Benchmarking Deep Learning and Vision Foundation Models for Atypical vs. Normal Mitosis Classification with Cross-Dataset Evaluation
Pith reviewed 2026-05-19 07:36 UTC · model grok-4.3
The pith
Transfer learning and LoRA fine-tuning enable balanced accuracies up to 0.81 for atypical mitosis classification across in-domain and held-out datasets.

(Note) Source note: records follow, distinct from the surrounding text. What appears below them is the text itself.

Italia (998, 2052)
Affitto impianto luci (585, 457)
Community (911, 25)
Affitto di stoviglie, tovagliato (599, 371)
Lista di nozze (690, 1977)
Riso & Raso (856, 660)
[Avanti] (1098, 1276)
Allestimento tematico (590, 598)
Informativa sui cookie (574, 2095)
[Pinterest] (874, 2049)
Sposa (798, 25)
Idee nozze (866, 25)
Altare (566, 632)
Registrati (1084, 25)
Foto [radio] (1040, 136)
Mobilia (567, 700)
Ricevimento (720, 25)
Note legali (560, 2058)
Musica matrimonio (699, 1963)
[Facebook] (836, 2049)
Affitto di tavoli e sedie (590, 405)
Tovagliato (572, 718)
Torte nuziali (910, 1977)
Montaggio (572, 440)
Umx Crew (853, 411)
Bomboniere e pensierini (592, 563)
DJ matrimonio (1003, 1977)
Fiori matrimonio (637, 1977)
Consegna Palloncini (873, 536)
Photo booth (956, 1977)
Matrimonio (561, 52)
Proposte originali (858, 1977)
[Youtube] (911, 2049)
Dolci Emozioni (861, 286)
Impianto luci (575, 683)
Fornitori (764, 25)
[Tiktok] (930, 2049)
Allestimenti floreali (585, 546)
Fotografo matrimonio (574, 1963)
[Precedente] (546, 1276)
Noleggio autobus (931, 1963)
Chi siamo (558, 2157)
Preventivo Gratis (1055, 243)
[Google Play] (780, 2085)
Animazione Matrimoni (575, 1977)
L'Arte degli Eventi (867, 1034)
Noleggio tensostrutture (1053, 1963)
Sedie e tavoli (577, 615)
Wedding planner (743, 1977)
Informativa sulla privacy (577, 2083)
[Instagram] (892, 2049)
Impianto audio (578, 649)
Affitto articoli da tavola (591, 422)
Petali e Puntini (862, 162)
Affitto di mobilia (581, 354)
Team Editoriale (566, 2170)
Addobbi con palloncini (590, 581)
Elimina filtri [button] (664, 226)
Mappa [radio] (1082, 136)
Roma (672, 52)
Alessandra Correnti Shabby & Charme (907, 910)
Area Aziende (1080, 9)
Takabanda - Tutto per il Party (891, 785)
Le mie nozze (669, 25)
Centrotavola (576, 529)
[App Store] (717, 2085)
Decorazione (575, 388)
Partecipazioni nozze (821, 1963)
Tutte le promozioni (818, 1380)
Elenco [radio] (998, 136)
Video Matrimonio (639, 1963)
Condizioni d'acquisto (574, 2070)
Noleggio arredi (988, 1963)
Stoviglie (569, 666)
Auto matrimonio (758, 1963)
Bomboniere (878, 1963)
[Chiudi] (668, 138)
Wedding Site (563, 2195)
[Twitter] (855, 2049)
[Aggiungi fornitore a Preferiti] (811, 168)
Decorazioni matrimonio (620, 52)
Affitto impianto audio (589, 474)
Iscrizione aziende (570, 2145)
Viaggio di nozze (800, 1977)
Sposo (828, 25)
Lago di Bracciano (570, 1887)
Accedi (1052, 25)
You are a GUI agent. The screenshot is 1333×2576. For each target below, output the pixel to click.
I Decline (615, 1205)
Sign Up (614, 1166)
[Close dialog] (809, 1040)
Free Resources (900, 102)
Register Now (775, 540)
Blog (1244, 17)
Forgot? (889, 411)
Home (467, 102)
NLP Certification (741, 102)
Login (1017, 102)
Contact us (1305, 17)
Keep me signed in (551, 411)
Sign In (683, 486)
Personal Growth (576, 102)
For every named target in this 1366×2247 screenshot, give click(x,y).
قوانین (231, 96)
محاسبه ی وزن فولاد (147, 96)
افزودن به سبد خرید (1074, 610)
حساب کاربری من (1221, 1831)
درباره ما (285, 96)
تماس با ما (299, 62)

A machine-rendered reading of the paper's core claim, the machinery that carries it, and where it could break.
Core claim
Building on the Atypical Mitosis dataset for Breast Cancer (AMi-Br), this study presents a comprehensive benchmark comparing deep learning approaches for automated atypical mitotic figure (AMF) classification, including end-to-end trained deep learning models, foundation models with linear probing, and foundation models fine-tuned with low-rank adaptation (LoRA). For rigorous evaluation, we further introduce two new held-out AMF datasets - AtNorM-Br, a dataset of mitotic figures from the TCGA breast cancer cohort, and AtNorM-MD, a multi-domain dataset of mitotic figures from a subset of the MIDOG++ training set. We found average balanced accuracy values of up to 0.8135, 0.7788, and 0.7723 on
What carries the argument
Vision foundation models fine-tuned with low-rank adaptation (LoRA) on atypical versus normal mitotic figure images, evaluated through cross-dataset protocols that include newly constructed held-out collections.
Load-bearing premise
The labels assigned to mitotic figures in the new AtNorM-Br and AtNorM-MD datasets reliably reflect true atypical versus normal status and remain consistent when different pathologists or staining protocols are used.
What would settle it
A multi-rater study that quantifies inter-pathologist disagreement on the same mitotic figures used in AtNorM-Br and AtNorM-MD and then measures whether model accuracy tracks that disagreement level would directly test whether reported balanced accuracies capture biological signal or annotation noise.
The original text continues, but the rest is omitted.